Поэтому расставаясь с welfare state как одной из несовершенных форм общего блага, всем нам (и тем, кто ещё надеется на восстановление прогрессивной роли государства, отстаивающего интересы большинства, и тем, кто считает, что это невозможно в принципе, приводя в качестве очередного примера неолиберальный провал европейской социал-демократии) ещё придется думать о новом проекте всеобщего, о новой универсалистской модели, уже не основанной ни на общности индустриальных производственных практик, ни на пассивно разделямых «европейских ценностях» толерантности и мультикультурализма.

История продолжается, именно поэтому лично мне упомянутая постисторическая утопия кажется настолько необходимой. Истории не будет конца, пока в ней разворачиваются, взаимодействуя, сталкиваясь, ища снятия или компромисса два родовых свойства человека, возникшие на заре его истории, на этапе выделения из животного мира: воля к самоопределению с одной стороны и воля к преодолению отчуждения через солидарность, взаимопомощь, коллективное социальное творчество с другой. Эти импульсы определяют и развитие каждой отдельной традиции: борьба человека и сообщества за самоопределение порождает прогрессивную, освободительную – универсальную и «всеобщую», развернутую вовне сторону культуры и наоборот, борьба тех или иных групп или фигур за присвоение, укрепление и сохранение власти порождает замкнутую локальную форму, выражающуюся в церемонии и ритуале.
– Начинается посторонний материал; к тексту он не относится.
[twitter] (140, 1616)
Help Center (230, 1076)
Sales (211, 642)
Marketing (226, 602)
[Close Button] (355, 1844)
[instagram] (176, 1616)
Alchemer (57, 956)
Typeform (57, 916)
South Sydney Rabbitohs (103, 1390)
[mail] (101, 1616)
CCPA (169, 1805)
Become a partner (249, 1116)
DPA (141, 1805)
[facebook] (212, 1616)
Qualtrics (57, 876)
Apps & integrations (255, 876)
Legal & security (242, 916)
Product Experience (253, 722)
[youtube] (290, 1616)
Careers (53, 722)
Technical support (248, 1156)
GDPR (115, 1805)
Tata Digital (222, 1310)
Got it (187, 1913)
Поэтому тот факт, что сложное и многозначное содержание любой духовной культуры может оборачиваться в определенных исторических ситуациях и конкретных сообществах, скажем, угнетением женщин или меньшинств (кстати, гомофобия была импортирована колонизаторами многим не знавшим ее народам как одна из тогдашних «европейских ценностей»), разумеется, не должен смущать нас и загонять в мультикультуралистскую ловушку из страха ущемить чью-либо культурную идентичность. Такая абсолютизация культурных различий – безусловно негативное наследие мультикультурализма: если любые различия нужно принимать и терпеть, то в тот момент, когда некоторые из них различия становятся нестерпимы, культурные несовпадения без проблем превращаются в «противостояние цивилизаций» и т.п.

Вряд ли может помочь и расхожее противопоставление «либеральной» толерантности и «левой» солидарности как взаимоисключающих позиций. Ведь солидарность как базовая эгалитарная ценность с одной стороны, терпимость к различиям с другой, и самоопределение сообщества, к которому человек себя причисляет, с третьей, безусловно, находятся в неразрывной, динамической связи. Претендуя на универалистское видение, считая, что борьба против экономического отчуждения касается всех и каждого, мы никуда не уйдем от необходимости осознавать себя в терминах своего сообщества, прослойки, культуры. Настаивая на солидарности как базовой эгалитарной ценности, мы не избежим необходимости терпеть, уважать, признавать различия. Память сообществ об угнетении, унижениях, репрессиях – та память, которую научились сохранять и пестовать на послевоенном и постколониальном Западе, нужна не для абсолютизации различий и не для превращения их в фактор бизнеса, а для освобождения от них, для – кажущегося сегодня еще более тяжелым, чем 40 лет назад – прорыва в общее будущее.